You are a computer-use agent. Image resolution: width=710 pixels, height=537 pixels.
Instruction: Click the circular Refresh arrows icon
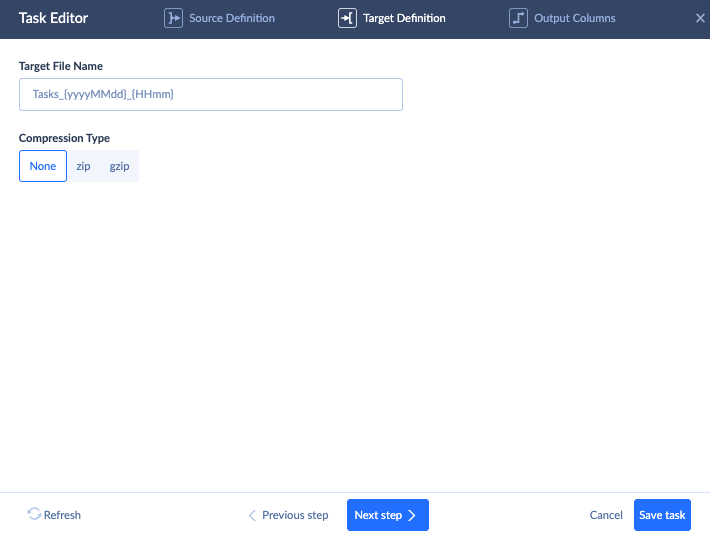34,514
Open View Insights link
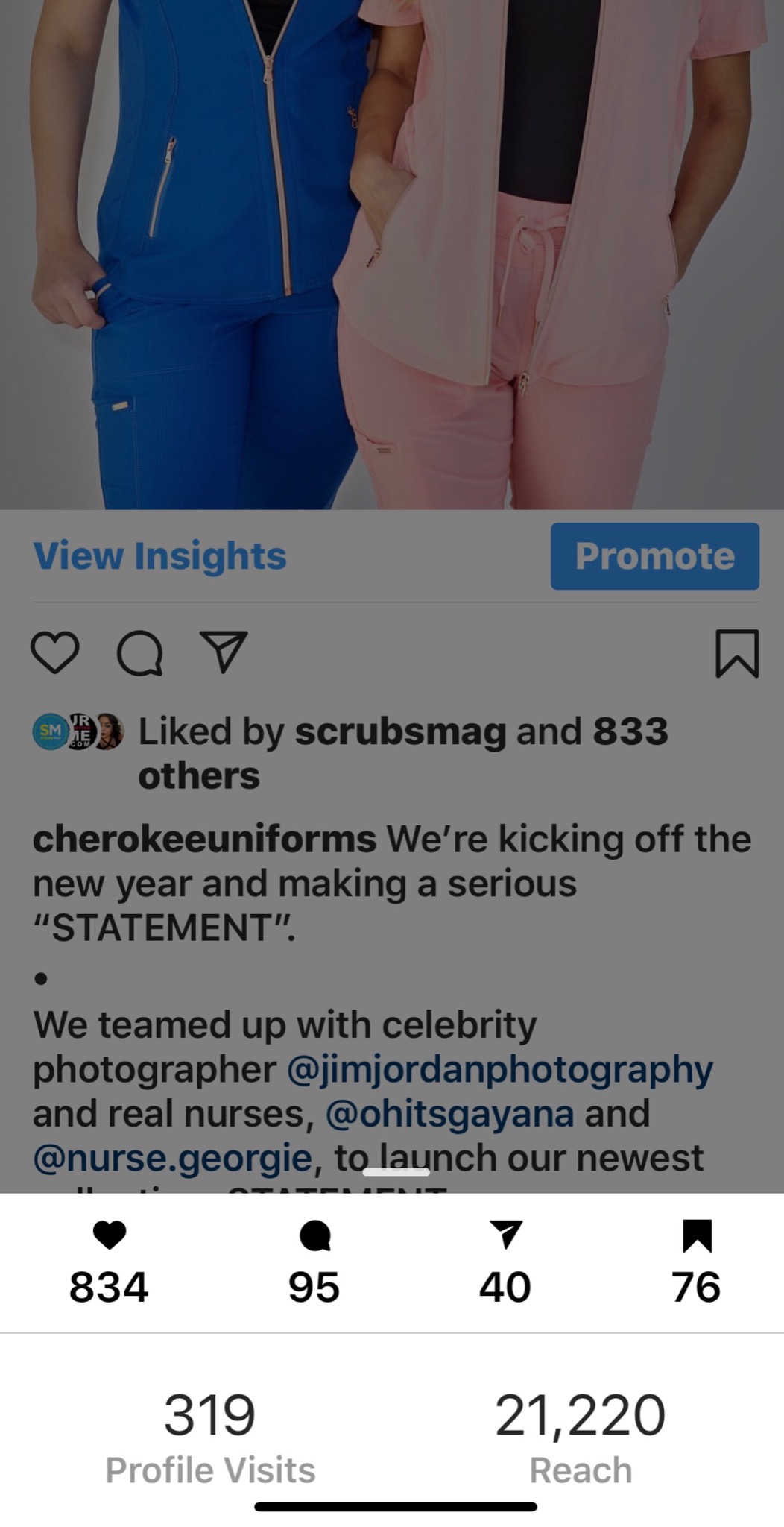Viewport: 784px width, 1527px height. coord(160,556)
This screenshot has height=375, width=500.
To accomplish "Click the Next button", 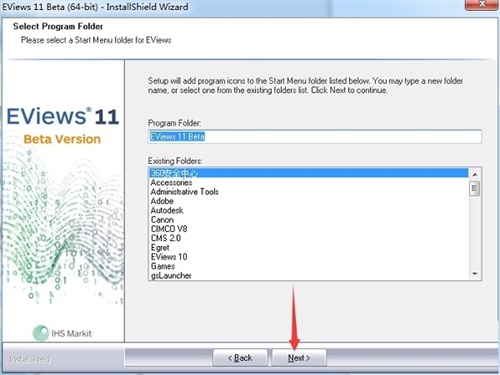I will [x=299, y=358].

== == ==

• EXERCISE BRIEF:
Take the records from their first line through the line containing "This screenshot has height=375, width=500." and please return exactly those lines, both ends included, minus the pictures.

• SOLUTION TO THE PROBLEM:
You are a computer-use agent. Image resolution: width=710 pixels, height=537 pixels.
Instruction: Click the circular Refresh arrows icon
34,514
Open View Insights link
Viewport: 784px width, 1527px height. coord(160,556)
This screenshot has height=375, width=500.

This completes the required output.